**EXTRACT PROVIDED:**
Transitioning Into a New Practice
Be proactive for a smooth, seamless entrance.
When you join a new practice, your function may seem self-evident. You're coming onboard to see patients and share the caseload with other practitioners in the group. But do you really know what's expected of you? Every practice is different, and the fewer surprises you encounter, the greater your chances of finding a happy fit. Here are some strategies to help facilitate a smooth transition.
Take a test drive.
How many patients are you expected to see each day? What are the office routines? Will you have a chance to settle in and take time to get to know your patients, or must you hit the ground running? Will partners be sending patients your way, or must you build your caseload on your own? Ask for a meeting with all of your potential colleagues in the practice, and have them share their views on the role they hope you'll fill. If possible, spend some time shadowing others in the group before you officially come onboard. And don't forget to find out the names of different staffers you can turn to for various necessities.
Learn the numbers.
If you haven't had a detailed discussion of the partnership's finances, now's the time. Beyond your own paycheck, you need to learn everything you can about the health of the practice. What are the stresses, the debts, the cash flow situation? Especially if you're new to the field, it may feel disrespectful to ask senior members probing questions about how the practice is run. But it's not disrespectful; it's business. And the more you know upfront, the more you'll be able to shore up weaknesses and help the practice thrive down the road.

**TASKS FOR THIS EXERCISE:**
1 > State whether each statement agrees with the article on transitioning into a new practice, answering yes or no and quoting the exact words of the article that decide it: (a) the article recommends spending time shadowing others in the group before officially coming onboard; (b) the article calls it disrespectful to ask senior members probing questions about how the practice is run; (c) the article says every practice is the same.
2 > Rewrite the stretch of the article on transitioning into a new practice from "Take a test" through "for various necessities.", replacing "colleagues" with "coworkers".
The rows play no part in any of the work on this article.

**EXTRACTED ENTRIES:**
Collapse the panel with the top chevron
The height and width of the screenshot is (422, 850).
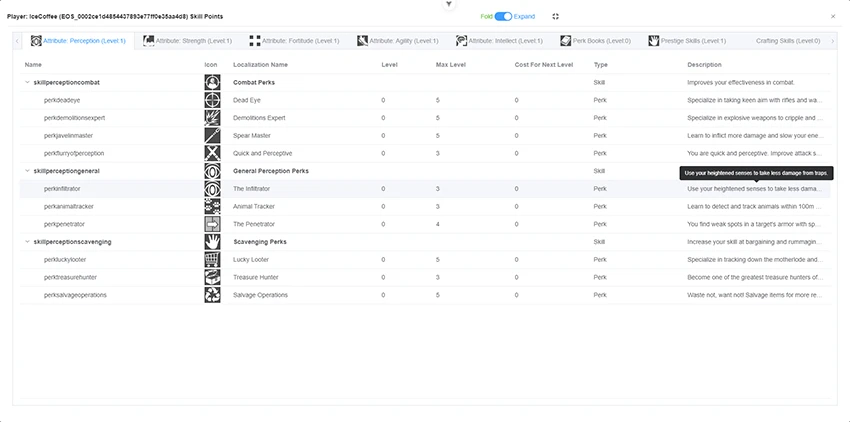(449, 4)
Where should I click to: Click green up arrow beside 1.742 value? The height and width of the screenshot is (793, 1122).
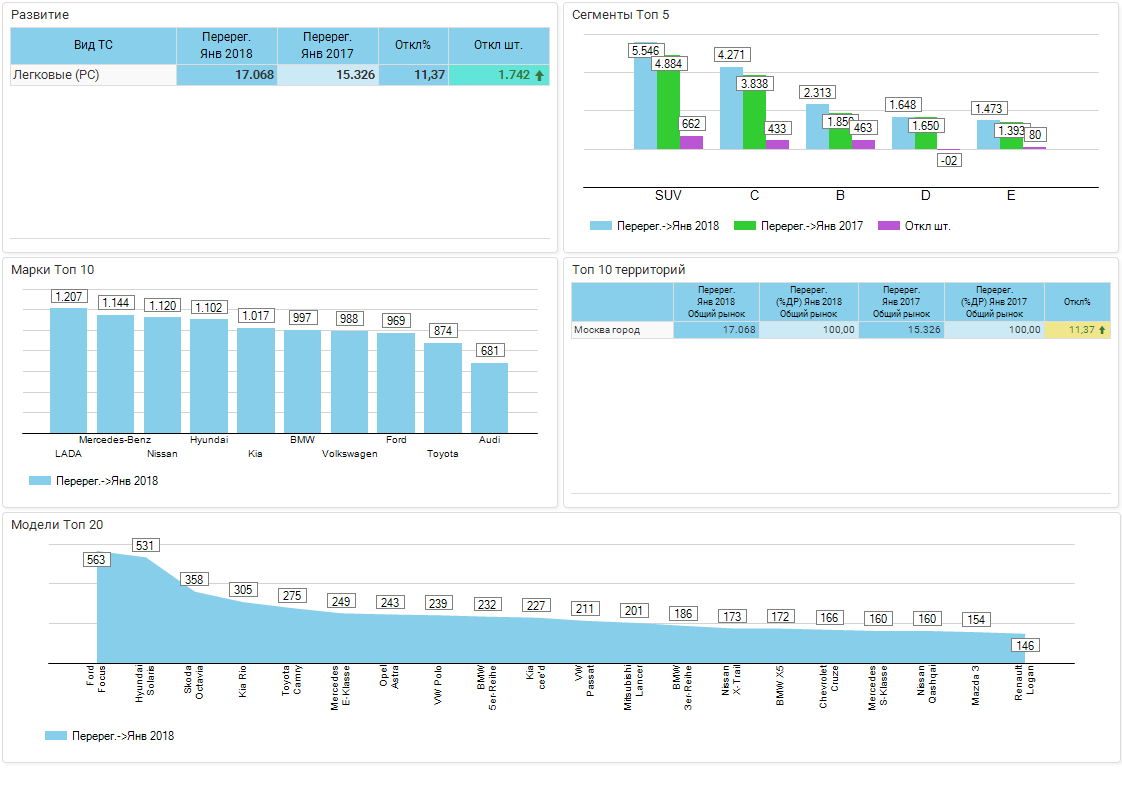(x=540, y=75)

==

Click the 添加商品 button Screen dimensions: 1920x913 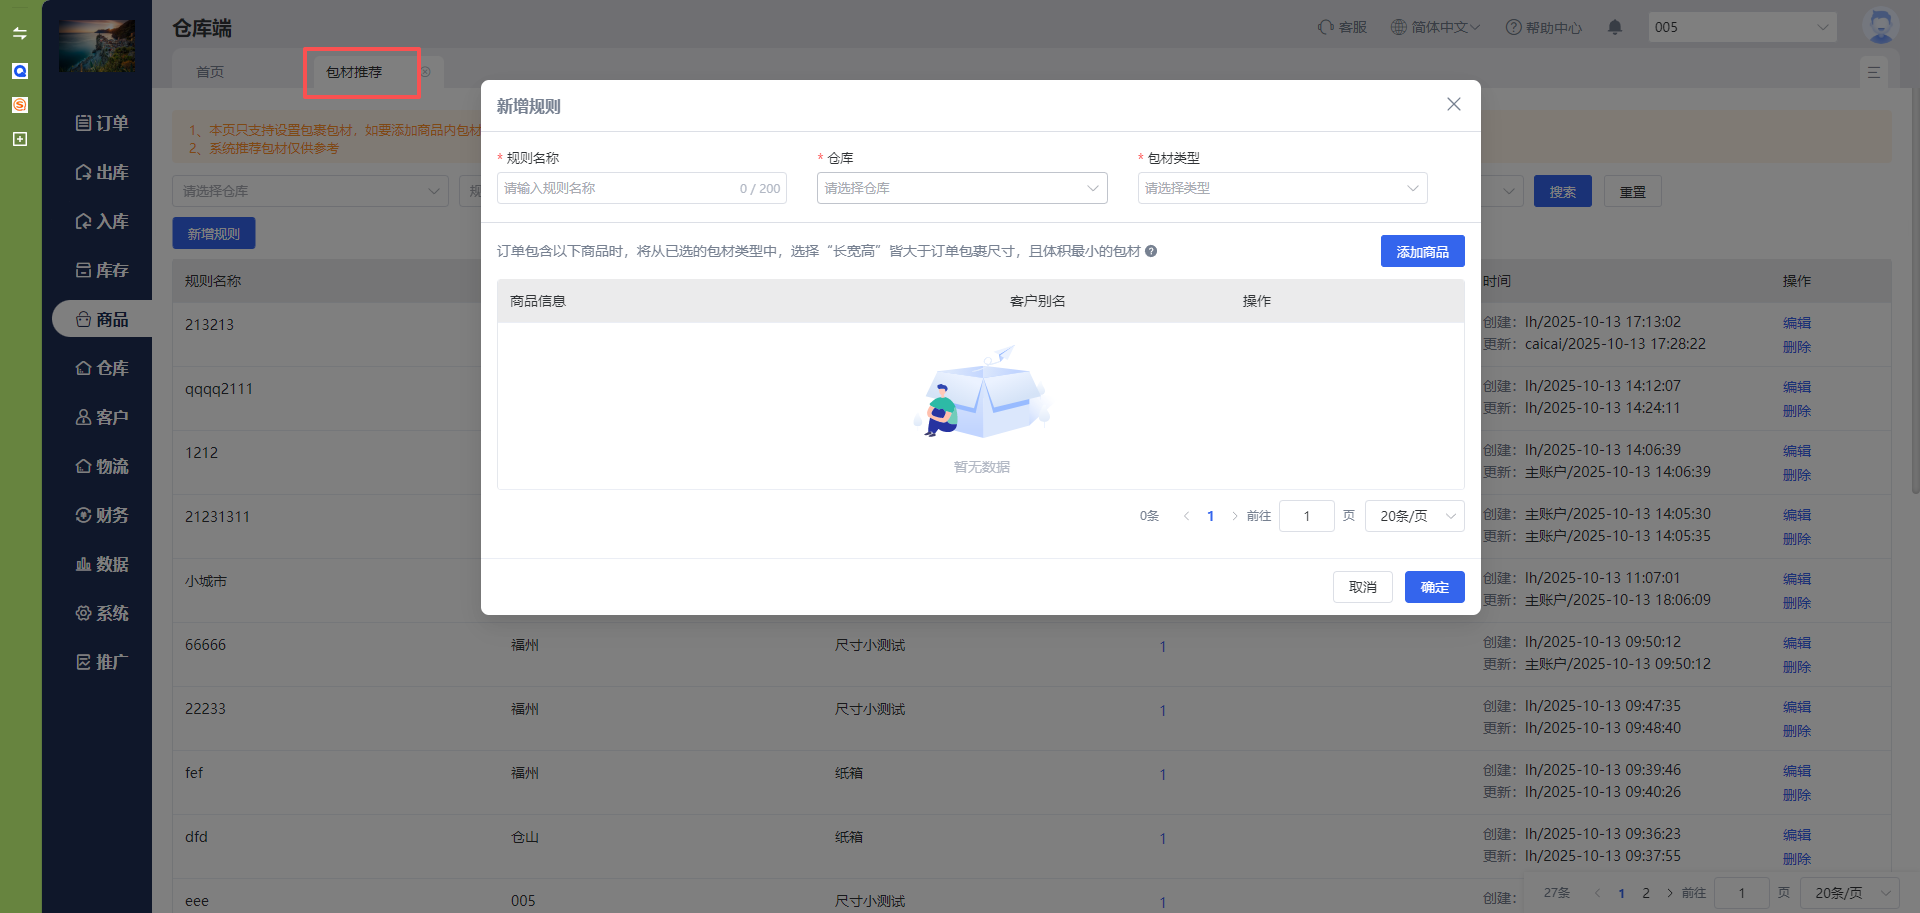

---

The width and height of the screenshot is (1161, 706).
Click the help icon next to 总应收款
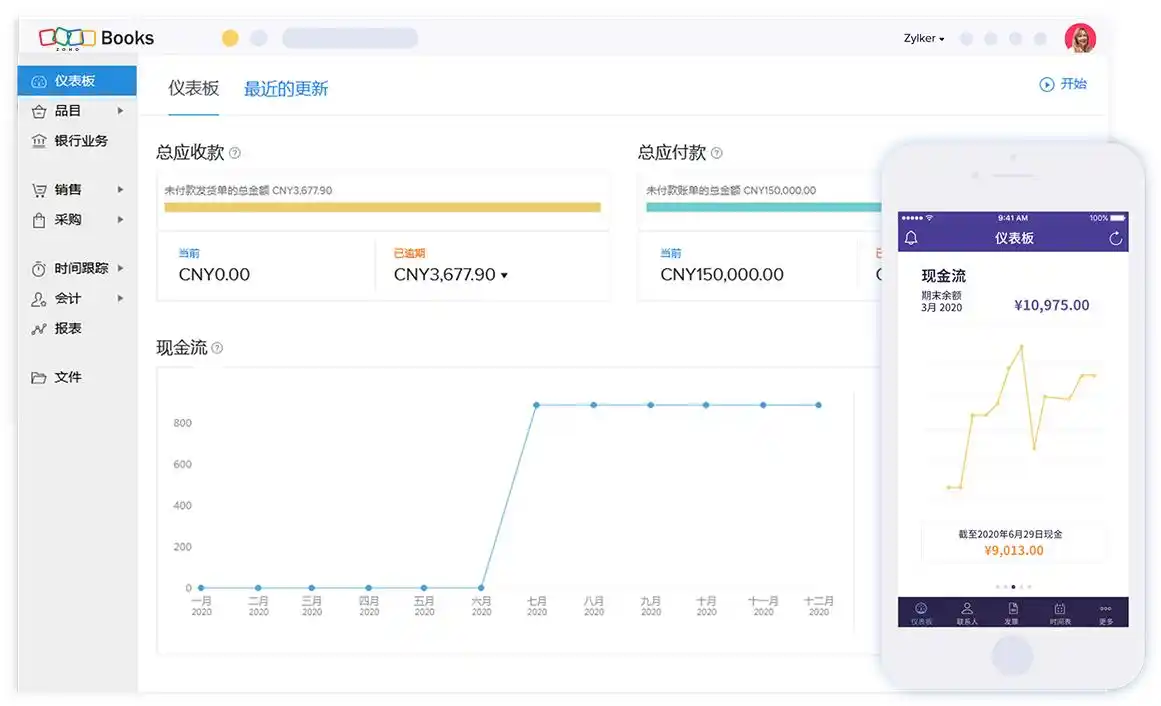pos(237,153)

**ANSWERS PROVIDED:**
1 >
(a) Yes: "If possible, spend some time shadowing others in the group before you officially come onboard."
(b) No: "But it's not disrespectful; it's business."
(c) No: "Every practice is different"

2 >
Take a test drive.
How many patients are you expected to see each day? What are the office routines? Will you have a chance to settle in and take time to get to know your patients, or must you hit the ground running? Will partners be sending patients your way, or must you build your caseload on your own? Ask for a meeting with all of your potential coworkers in the practice, and have them share their views on the role they hope you'll fill. If possible, spend some time shadowing others in the group before you officially come onboard. And don't forget to find out the names of different staffers you can turn to for various necessities.